__Your objective__: Copy out the lines beginning at the one with "Given: Select the" and ending at the last line of the data, both included; pictures stay out.

(Information supplied)

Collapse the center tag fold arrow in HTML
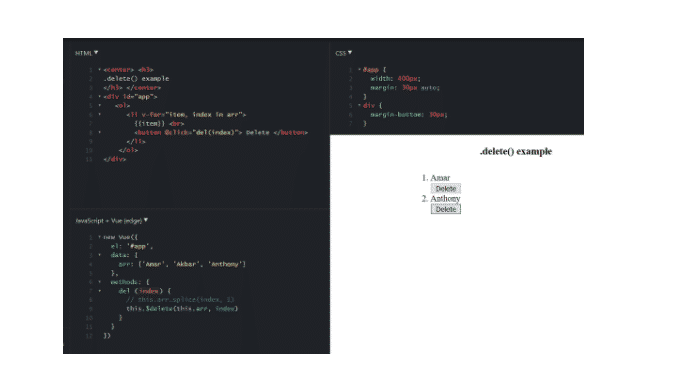This screenshot has height=379, width=699. point(99,70)
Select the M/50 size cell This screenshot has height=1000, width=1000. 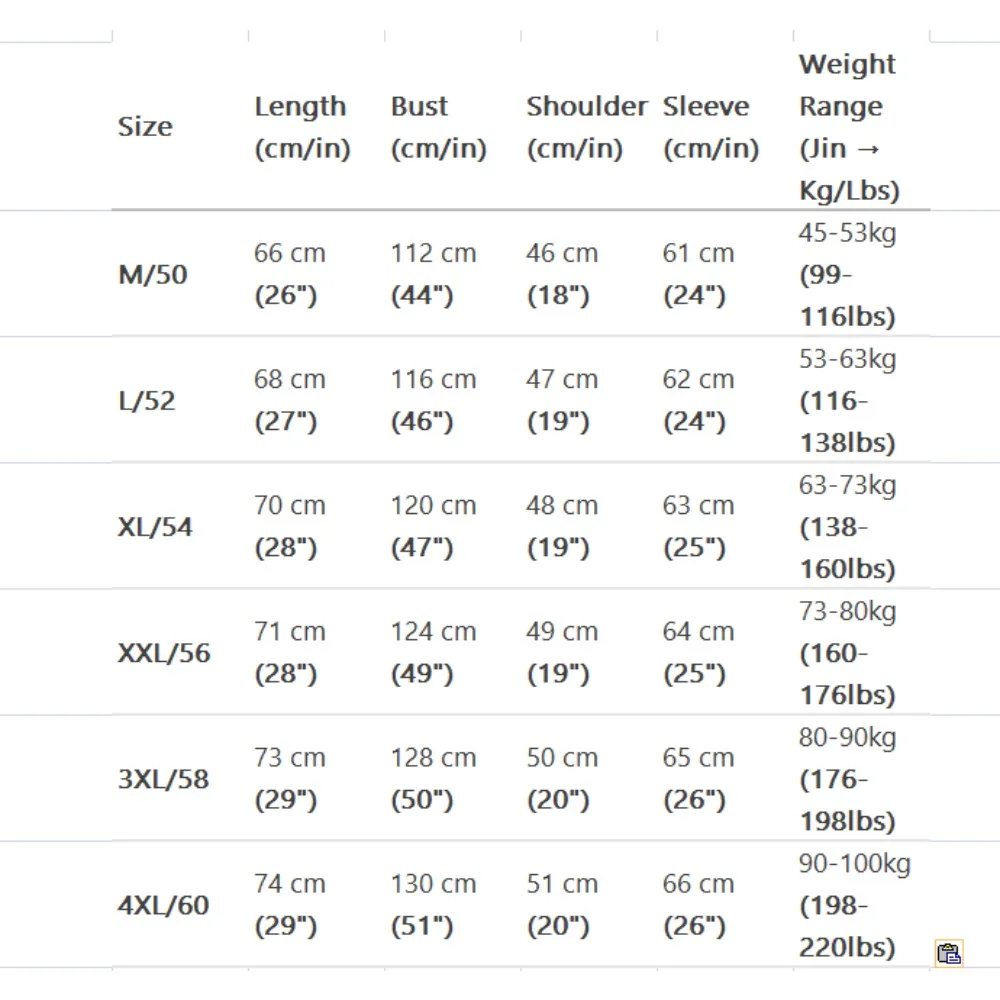(153, 274)

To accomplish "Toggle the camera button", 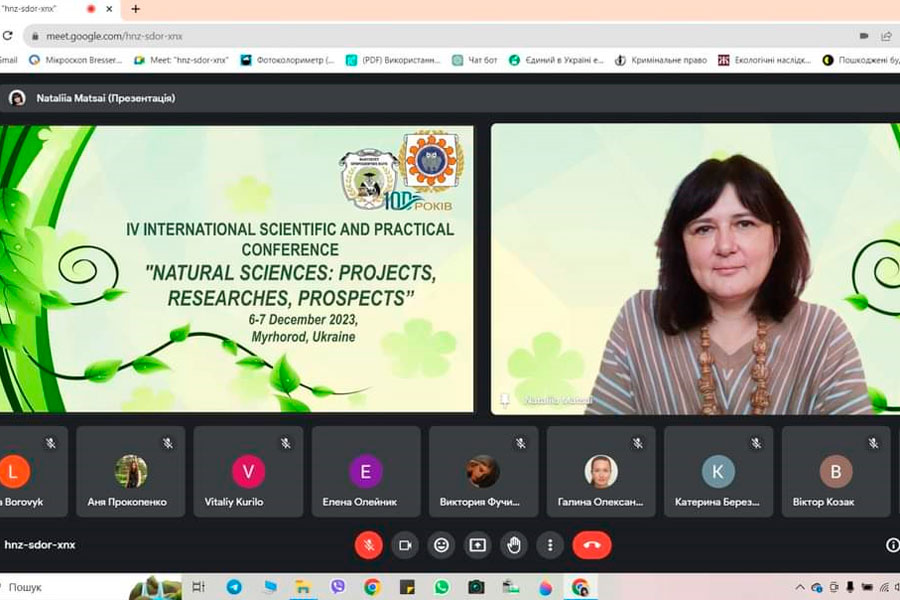I will [x=405, y=545].
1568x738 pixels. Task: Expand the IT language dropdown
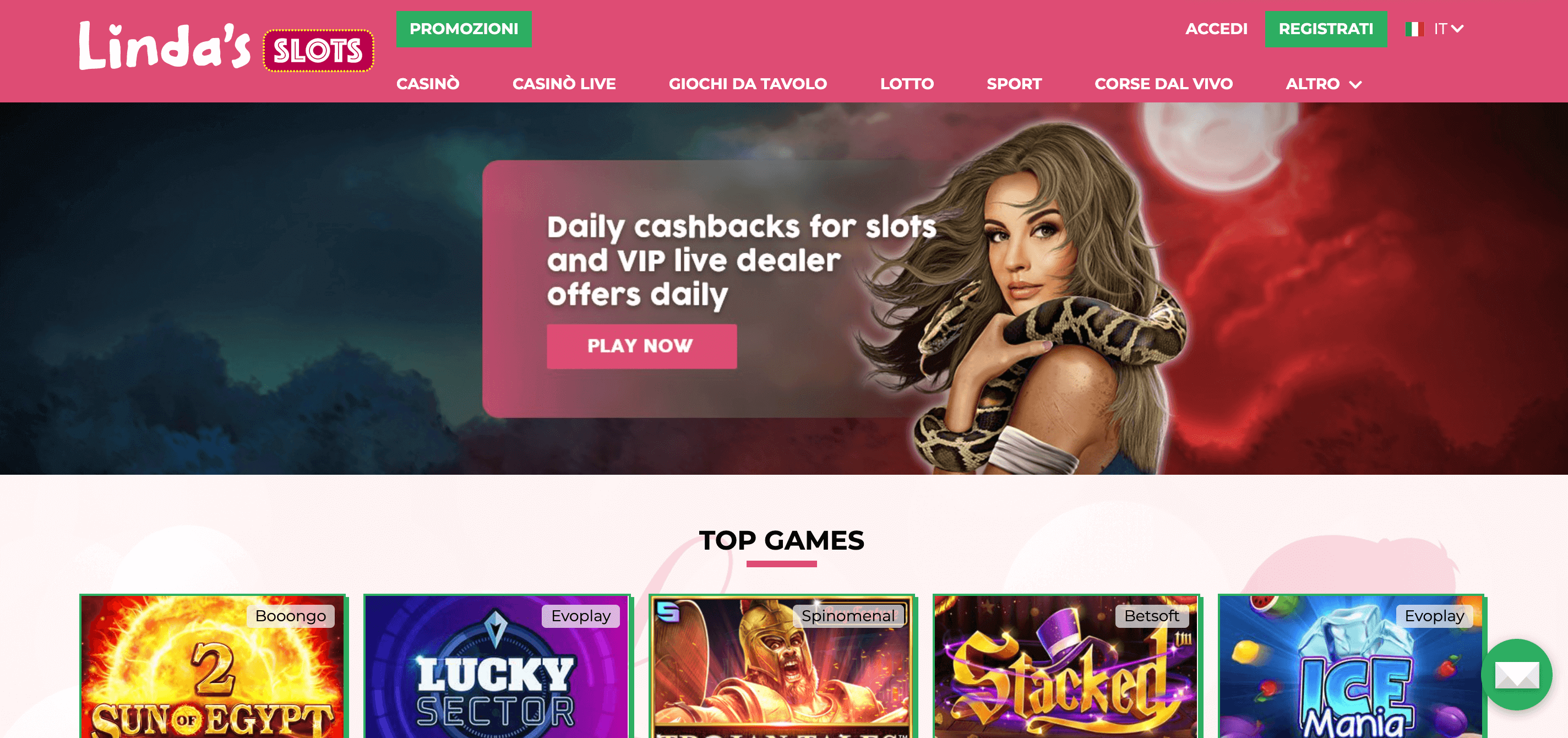[1448, 29]
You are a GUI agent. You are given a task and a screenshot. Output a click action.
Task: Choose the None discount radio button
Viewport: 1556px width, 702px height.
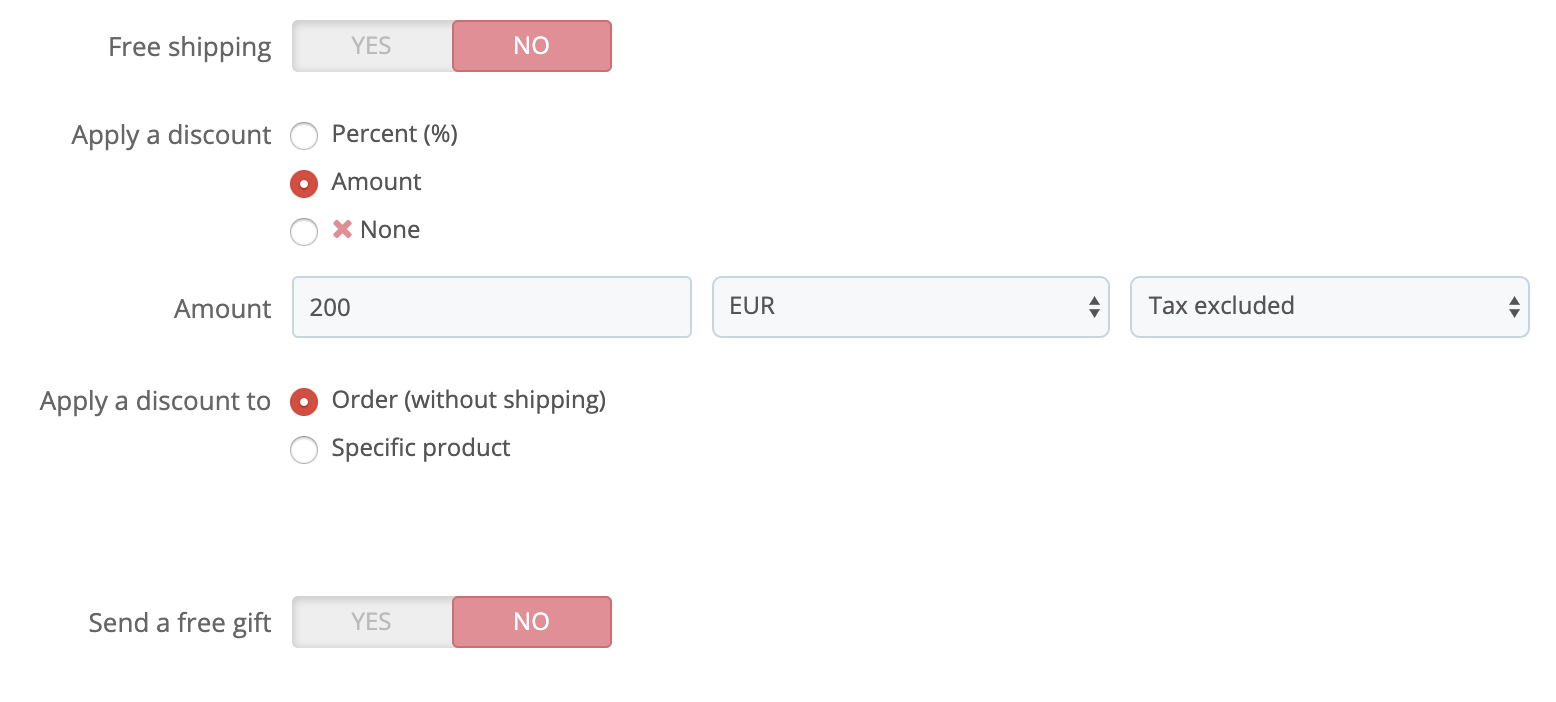[304, 232]
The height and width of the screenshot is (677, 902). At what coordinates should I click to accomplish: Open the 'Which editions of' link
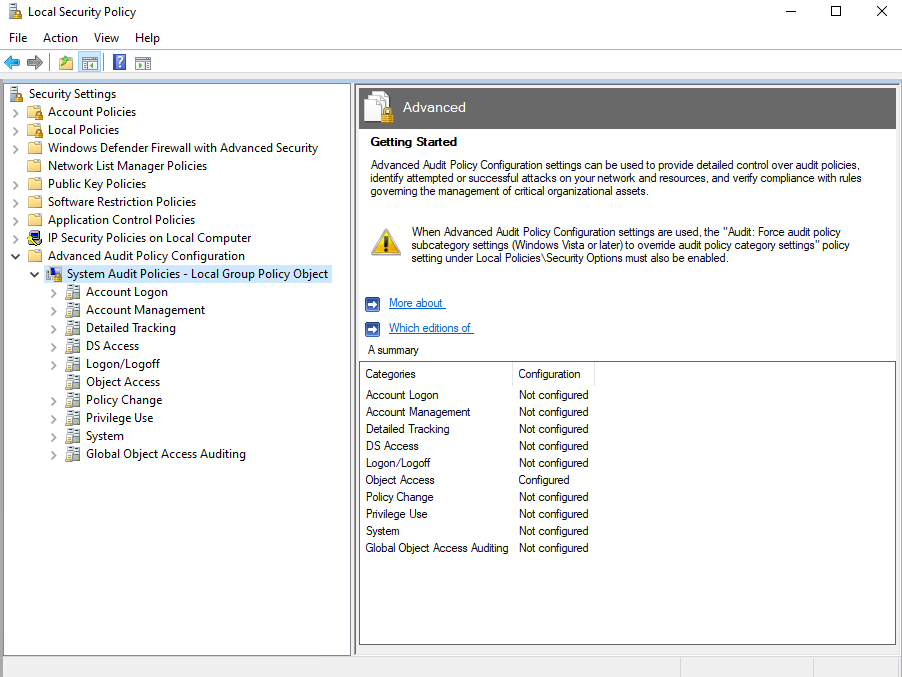[x=430, y=328]
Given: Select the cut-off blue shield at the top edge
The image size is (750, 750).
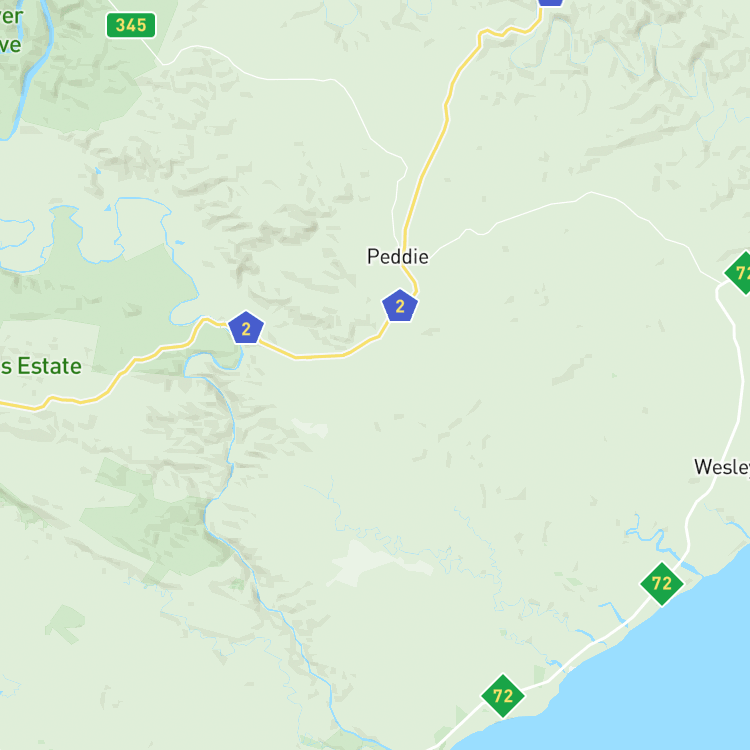Looking at the screenshot, I should pos(551,2).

(End Information supplied)

__Reply__:
Given: Select the cut-off blue shield at the top edge
The image size is (750, 750).
Looking at the screenshot, I should pos(551,2).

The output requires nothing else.